> ÉNONCÉ: Mettez dans un tableau Markdown les lignes du matériau allant de celle qui contient "Pick the R40 radius callout" à celle qui contient "pixels. [x=141, y=353]", les deux incluses et sans les lignes vides. Le tableau a deux colonnes : « Numéro », qui donne le rang de chaque ligne dans le tableau, et « Ligne », qui reprend la ligne.

> DONNÉES DE TRAVAIL:
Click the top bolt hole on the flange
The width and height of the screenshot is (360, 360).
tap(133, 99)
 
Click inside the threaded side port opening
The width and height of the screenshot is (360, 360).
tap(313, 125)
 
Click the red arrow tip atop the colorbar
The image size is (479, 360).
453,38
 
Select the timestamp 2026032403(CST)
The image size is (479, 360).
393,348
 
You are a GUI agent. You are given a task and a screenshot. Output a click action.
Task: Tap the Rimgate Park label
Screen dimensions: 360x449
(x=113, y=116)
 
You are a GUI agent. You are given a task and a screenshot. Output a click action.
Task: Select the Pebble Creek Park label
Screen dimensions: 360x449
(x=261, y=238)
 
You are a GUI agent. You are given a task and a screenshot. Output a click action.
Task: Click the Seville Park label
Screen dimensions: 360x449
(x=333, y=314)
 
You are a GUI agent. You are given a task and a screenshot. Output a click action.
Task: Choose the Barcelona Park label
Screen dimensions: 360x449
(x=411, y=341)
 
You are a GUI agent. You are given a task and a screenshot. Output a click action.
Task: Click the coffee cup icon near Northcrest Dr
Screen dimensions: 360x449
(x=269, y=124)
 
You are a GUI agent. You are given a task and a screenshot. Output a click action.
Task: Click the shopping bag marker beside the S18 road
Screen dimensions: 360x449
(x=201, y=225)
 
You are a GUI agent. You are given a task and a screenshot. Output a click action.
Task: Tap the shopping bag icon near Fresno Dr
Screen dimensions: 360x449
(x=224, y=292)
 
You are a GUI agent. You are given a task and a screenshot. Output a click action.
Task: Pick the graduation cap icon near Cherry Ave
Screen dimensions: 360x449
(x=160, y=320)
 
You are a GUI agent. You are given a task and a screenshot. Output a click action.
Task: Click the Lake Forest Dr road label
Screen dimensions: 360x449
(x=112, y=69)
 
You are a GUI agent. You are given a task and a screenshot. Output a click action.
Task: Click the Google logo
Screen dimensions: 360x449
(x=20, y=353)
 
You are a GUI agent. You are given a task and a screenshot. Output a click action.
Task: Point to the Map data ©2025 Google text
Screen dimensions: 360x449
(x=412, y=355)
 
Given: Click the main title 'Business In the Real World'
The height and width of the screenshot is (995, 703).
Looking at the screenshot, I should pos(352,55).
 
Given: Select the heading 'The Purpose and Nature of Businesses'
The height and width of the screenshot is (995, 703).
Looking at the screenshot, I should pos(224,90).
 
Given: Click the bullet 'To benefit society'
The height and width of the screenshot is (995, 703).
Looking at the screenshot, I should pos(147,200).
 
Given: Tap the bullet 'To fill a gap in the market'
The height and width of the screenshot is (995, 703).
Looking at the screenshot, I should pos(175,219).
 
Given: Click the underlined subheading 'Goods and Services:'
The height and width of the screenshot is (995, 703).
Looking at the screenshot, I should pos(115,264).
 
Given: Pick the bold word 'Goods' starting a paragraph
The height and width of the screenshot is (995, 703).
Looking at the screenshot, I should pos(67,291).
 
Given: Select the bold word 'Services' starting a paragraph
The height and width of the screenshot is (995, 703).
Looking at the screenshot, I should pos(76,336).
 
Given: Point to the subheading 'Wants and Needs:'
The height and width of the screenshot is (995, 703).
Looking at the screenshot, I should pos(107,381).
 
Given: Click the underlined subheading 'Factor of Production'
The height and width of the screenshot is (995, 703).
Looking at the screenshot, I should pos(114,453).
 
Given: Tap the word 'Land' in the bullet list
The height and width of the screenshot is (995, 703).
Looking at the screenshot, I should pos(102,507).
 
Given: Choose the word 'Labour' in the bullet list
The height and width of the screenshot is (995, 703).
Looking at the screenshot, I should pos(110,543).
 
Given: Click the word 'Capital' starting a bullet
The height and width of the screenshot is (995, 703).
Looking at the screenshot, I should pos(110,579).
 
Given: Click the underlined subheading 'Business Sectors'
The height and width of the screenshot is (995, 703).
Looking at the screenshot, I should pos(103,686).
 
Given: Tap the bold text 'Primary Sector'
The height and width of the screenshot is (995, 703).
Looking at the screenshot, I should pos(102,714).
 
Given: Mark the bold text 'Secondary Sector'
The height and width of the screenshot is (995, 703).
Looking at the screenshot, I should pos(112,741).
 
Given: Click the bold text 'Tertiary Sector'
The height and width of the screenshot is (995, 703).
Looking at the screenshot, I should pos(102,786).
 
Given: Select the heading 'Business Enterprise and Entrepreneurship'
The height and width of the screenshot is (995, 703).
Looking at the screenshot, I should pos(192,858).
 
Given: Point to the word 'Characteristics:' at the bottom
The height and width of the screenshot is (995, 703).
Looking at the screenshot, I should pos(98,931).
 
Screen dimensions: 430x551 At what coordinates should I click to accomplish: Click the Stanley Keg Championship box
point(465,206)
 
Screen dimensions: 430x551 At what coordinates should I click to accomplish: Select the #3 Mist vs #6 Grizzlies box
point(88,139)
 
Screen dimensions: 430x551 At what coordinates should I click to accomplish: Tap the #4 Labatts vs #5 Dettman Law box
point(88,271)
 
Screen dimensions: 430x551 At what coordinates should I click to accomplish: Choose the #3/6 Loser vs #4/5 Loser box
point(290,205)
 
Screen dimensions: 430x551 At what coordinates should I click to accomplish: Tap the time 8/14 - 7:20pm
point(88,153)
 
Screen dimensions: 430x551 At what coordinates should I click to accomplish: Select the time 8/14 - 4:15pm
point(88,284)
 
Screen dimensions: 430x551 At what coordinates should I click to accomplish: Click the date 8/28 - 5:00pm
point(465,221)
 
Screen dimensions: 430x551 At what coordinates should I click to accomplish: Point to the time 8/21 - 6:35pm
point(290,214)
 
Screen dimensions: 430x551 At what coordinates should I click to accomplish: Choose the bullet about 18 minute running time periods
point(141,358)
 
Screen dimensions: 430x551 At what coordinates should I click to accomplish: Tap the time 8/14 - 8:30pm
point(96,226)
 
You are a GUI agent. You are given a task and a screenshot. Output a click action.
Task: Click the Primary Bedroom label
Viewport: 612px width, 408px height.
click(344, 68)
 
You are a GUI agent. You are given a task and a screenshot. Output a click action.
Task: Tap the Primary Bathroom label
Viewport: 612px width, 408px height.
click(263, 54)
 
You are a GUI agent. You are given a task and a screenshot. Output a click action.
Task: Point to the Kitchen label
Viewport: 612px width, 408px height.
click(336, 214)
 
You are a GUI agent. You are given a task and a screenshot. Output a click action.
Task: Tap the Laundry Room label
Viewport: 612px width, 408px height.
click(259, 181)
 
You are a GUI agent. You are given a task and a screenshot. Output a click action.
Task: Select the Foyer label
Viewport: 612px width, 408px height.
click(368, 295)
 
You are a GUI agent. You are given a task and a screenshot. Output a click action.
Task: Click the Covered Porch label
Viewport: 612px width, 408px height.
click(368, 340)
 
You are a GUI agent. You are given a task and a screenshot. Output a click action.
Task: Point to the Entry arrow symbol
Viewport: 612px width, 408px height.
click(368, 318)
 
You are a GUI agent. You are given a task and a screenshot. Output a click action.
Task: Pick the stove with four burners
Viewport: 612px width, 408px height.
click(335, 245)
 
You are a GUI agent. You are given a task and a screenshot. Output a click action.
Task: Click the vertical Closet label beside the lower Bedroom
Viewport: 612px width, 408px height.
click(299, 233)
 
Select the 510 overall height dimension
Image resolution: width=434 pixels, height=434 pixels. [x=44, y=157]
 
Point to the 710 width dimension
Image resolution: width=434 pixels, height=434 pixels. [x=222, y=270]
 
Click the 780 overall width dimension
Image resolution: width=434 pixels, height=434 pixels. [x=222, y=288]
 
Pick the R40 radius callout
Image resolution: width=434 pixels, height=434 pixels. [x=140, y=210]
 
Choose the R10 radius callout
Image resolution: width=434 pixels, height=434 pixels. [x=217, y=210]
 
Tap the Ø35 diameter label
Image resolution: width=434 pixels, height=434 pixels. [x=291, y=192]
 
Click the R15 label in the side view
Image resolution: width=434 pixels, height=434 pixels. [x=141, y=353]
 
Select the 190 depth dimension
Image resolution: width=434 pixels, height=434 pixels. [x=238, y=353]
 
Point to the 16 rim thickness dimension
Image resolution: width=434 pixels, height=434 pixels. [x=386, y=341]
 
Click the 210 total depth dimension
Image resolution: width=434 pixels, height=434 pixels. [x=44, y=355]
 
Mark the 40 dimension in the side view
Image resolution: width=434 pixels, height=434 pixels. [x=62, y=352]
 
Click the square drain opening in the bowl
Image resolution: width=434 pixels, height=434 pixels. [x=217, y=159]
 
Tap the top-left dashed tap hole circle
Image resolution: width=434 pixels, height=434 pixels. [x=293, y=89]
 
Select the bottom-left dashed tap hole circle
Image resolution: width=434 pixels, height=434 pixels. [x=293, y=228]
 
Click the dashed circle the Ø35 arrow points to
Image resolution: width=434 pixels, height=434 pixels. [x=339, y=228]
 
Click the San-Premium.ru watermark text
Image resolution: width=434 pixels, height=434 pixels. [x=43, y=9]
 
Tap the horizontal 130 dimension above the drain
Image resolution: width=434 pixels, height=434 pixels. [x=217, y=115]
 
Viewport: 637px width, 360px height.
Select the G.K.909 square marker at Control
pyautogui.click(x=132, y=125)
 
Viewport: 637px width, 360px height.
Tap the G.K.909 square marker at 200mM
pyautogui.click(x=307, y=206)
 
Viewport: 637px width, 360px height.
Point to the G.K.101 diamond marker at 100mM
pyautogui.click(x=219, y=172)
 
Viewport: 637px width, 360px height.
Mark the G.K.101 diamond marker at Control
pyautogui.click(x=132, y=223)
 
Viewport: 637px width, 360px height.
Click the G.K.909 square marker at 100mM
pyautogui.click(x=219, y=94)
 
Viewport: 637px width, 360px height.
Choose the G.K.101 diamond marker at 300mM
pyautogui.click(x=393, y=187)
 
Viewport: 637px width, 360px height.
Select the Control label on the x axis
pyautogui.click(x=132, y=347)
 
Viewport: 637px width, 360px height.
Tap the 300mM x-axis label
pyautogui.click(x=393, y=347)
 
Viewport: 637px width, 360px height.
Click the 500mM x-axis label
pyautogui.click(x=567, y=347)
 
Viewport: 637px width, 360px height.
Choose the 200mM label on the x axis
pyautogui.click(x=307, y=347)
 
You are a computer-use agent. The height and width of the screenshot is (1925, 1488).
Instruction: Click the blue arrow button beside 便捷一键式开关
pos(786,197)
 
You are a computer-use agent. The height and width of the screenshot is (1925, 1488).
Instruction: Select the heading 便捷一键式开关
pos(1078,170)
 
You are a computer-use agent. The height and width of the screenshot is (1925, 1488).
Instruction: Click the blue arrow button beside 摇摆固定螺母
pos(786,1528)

> EXERCICE CORRIGÉ:
| Numéro | Ligne |
|---|---|
| 1 | Pick the R40 radius callout |
| 2 | Image resolution: width=434 pixels, height=434 pixels. [x=140, y=210] |
| 3 | Choose the R10 radius callout |
| 4 | Image resolution: width=434 pixels, height=434 pixels. [x=217, y=210] |
| 5 | Tap the Ø35 diameter label |
| 6 | Image resolution: width=434 pixels, height=434 pixels. [x=291, y=192] |
| 7 | Click the R15 label in the side view |
| 8 | Image resolution: width=434 pixels, height=434 pixels. [x=141, y=353] |